▶ Your objective
Below this line is a set of entries; quote exactly the lines from the line that contains "Instruction: Switch to thumbnail grid view" to the line that contains "You are a computer-use agent. The height", both lines included.

[Stored items]
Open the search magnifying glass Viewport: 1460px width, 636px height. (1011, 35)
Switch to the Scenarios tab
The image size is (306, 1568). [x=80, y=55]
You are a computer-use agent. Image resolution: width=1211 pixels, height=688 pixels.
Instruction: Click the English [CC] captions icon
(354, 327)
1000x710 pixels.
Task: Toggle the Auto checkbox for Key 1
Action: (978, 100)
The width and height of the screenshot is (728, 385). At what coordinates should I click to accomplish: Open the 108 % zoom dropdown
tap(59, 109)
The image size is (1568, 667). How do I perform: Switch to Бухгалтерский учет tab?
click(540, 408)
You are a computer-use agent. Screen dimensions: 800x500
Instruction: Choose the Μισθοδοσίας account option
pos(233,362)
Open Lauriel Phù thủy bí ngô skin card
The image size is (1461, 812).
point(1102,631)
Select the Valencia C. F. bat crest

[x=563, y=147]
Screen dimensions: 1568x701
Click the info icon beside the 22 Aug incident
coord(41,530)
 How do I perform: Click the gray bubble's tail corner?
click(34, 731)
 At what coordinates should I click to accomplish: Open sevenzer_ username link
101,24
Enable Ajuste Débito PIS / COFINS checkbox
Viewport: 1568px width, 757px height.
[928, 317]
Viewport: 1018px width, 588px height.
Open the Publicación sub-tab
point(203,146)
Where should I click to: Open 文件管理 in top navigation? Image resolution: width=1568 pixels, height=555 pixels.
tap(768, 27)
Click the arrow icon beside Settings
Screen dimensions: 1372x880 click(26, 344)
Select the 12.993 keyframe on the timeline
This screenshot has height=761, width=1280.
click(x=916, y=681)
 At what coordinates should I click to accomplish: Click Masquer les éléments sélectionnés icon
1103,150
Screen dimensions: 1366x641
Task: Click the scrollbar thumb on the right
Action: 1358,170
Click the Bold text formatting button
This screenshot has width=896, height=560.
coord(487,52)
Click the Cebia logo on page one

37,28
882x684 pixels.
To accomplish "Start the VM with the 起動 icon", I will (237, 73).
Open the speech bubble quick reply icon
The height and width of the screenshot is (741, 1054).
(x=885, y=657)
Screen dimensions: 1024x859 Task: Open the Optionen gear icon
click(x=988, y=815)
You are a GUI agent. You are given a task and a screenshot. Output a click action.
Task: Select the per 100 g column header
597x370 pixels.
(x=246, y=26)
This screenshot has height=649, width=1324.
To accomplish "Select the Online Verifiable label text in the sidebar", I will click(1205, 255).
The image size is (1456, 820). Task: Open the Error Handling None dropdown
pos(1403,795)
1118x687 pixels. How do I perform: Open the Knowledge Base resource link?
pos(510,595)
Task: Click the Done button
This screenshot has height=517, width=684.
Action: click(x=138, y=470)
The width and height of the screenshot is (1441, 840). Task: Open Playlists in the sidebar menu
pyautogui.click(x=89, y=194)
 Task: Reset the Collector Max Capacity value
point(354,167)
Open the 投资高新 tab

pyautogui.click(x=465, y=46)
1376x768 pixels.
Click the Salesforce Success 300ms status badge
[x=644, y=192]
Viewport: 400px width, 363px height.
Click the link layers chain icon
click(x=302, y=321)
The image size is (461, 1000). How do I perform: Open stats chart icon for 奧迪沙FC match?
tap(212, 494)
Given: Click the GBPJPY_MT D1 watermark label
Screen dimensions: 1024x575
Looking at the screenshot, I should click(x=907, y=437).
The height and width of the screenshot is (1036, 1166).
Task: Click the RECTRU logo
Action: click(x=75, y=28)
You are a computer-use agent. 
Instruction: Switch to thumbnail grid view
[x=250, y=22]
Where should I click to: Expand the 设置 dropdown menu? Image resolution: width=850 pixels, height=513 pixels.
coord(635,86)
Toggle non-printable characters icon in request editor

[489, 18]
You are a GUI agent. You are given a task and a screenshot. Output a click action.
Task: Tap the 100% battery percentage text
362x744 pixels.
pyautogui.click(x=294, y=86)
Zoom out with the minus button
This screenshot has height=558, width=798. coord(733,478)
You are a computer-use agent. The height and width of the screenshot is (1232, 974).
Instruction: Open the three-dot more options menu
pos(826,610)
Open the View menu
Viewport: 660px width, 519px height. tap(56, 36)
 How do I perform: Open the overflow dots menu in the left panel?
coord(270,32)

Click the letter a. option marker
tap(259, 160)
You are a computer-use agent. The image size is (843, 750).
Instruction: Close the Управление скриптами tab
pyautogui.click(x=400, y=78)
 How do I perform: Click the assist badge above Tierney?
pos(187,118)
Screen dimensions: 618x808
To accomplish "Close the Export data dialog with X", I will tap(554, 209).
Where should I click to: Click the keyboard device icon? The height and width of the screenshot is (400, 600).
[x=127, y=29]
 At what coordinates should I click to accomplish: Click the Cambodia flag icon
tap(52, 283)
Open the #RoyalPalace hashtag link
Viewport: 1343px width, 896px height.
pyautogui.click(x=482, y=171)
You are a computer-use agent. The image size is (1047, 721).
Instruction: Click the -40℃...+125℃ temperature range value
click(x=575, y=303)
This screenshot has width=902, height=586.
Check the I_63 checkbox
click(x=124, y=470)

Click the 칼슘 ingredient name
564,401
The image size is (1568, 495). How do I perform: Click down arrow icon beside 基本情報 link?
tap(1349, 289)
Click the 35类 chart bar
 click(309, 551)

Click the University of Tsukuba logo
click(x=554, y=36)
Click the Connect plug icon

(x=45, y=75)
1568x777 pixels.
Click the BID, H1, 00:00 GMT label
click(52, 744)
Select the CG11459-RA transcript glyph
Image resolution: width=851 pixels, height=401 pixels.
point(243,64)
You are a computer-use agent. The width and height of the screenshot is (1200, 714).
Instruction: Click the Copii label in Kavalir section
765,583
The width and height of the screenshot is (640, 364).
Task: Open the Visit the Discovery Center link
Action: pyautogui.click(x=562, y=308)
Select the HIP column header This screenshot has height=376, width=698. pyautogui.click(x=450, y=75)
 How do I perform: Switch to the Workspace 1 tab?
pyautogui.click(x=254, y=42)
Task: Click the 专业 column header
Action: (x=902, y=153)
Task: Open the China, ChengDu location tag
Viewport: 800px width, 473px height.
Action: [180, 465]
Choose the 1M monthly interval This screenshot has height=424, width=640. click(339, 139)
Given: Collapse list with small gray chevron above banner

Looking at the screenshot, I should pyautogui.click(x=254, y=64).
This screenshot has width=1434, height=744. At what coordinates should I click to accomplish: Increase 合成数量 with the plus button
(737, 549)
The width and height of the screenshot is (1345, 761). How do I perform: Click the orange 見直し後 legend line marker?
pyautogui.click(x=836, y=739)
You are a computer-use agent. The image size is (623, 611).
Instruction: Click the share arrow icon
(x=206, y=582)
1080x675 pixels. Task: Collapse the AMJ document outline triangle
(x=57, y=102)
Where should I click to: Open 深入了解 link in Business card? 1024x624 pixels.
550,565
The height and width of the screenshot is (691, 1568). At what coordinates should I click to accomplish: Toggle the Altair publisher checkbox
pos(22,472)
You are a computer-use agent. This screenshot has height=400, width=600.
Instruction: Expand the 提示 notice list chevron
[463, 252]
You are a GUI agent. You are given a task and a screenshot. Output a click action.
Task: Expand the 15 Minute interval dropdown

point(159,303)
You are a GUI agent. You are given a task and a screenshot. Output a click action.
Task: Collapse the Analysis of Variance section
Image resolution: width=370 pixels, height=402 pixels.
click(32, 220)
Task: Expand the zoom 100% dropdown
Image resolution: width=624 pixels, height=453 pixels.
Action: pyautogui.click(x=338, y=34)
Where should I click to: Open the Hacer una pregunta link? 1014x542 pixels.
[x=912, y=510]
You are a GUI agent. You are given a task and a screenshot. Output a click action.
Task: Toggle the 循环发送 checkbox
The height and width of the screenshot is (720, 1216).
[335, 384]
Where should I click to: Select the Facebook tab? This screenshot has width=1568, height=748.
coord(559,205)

▶ Response to this task
Instruction: Switch to thumbnail grid view
[x=250, y=22]
Where should I click to: Expand the 设置 dropdown menu? Image resolution: width=850 pixels, height=513 pixels.
coord(635,86)
Toggle non-printable characters icon in request editor

[489, 18]
You are a GUI agent. You are given a task and a screenshot. Output a click action.
Task: Tap the 100% battery percentage text
362x744 pixels.
pyautogui.click(x=294, y=86)
Zoom out with the minus button
This screenshot has height=558, width=798. coord(733,478)
You are a computer-use agent. The height and width of the screenshot is (1232, 974).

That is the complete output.